Police sources at Kamwangi Police Station told the Nation that Imbai’s neck had bruises — an indication that his killers might have strangled him using bare hands or rope.

And back in Murang’a, a police report on Obuong’s body says officers were notified by sand harvesters of a body stashed in a sack under the bridge of Mukungai River, along the Murang’a-Iyego-Kangema road, on April 20, at 10am.

Police moved the remains to the mortuary at noon and booked it as an unidentified male adult.

Discovery of body

“We saw the body in the morning when we came to harvest sand. The sack was tied on the top but we could tell it was a human body. I suspect the body was dropped from the bridge,” a sand harvester, who requested to remain anonymous said.

Obuong resided at Nazra Garden Estate, Kayole, in Nairobi.

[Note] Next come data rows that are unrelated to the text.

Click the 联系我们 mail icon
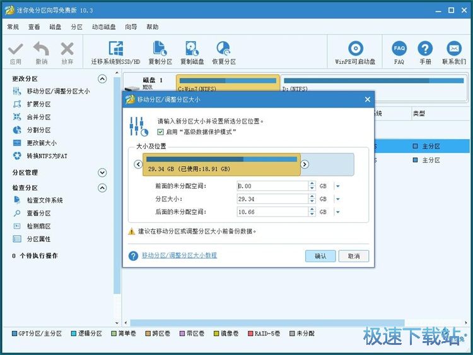[453, 49]
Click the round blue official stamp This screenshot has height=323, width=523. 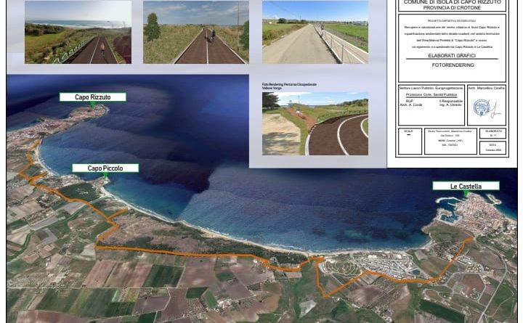click(481, 107)
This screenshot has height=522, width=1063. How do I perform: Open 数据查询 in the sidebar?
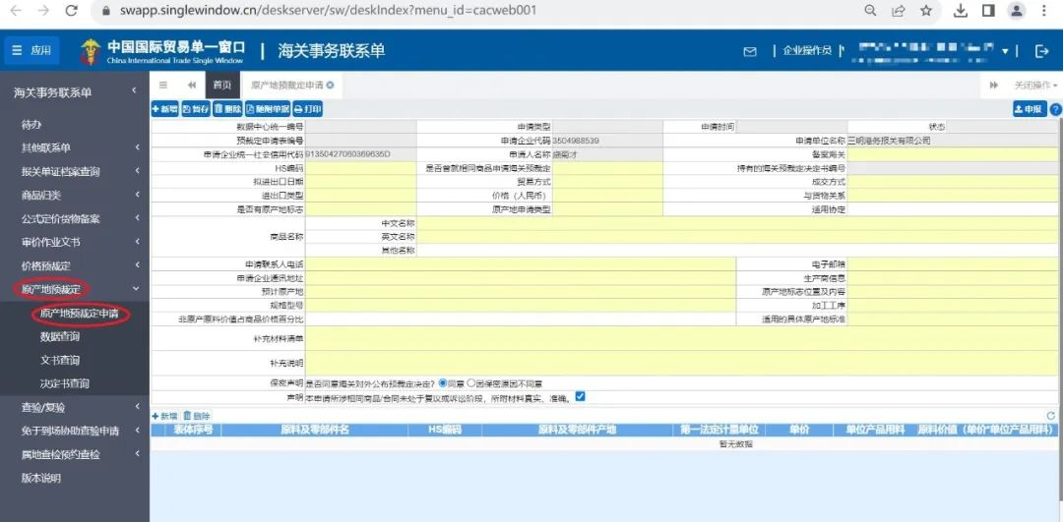click(60, 336)
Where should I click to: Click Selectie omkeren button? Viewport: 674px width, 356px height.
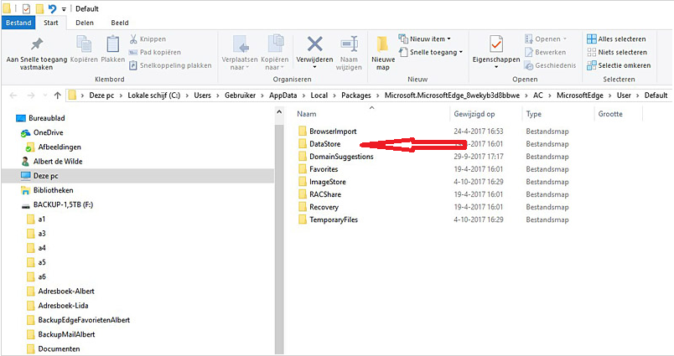[x=619, y=64]
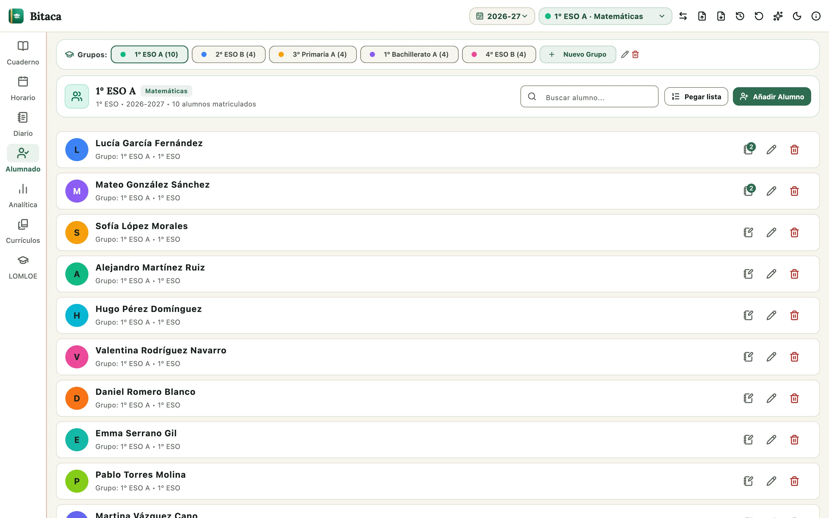Click the swap arrows icon in header
829x518 pixels.
[683, 16]
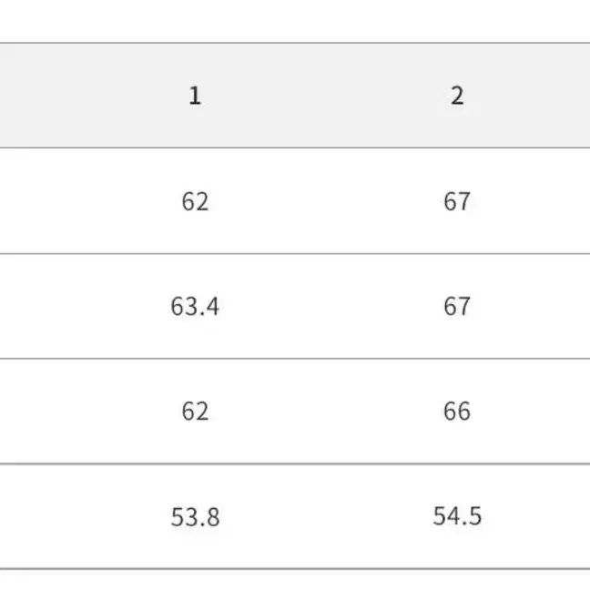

Earlier, his mother had told the Nation her jobless son was last spotted at Kitengela Enkare Club with his friends taking lunch on April 19.

She said her son had no criminal record and that even though he was jobless, he was being supported by the family to raise up his son and live a decent life.

Murang’a criminal investigations boss Daniel Kandie said detectives would collaborate with their Kitengela counterparts in their investigations.

The police said that the investigation would involve unmasking a faceless social media user by the name ‘Erico’ who insinuated via a post on April 20 that the quartet had died.

According to a detective privy to the investigations, police are also analysing mobile phone data in a bid to connect the four victims with the anonymous caller said to have informed one of the families the location of the men’s abandoned car.

Some of the friends are also said to have had run-ins with the police.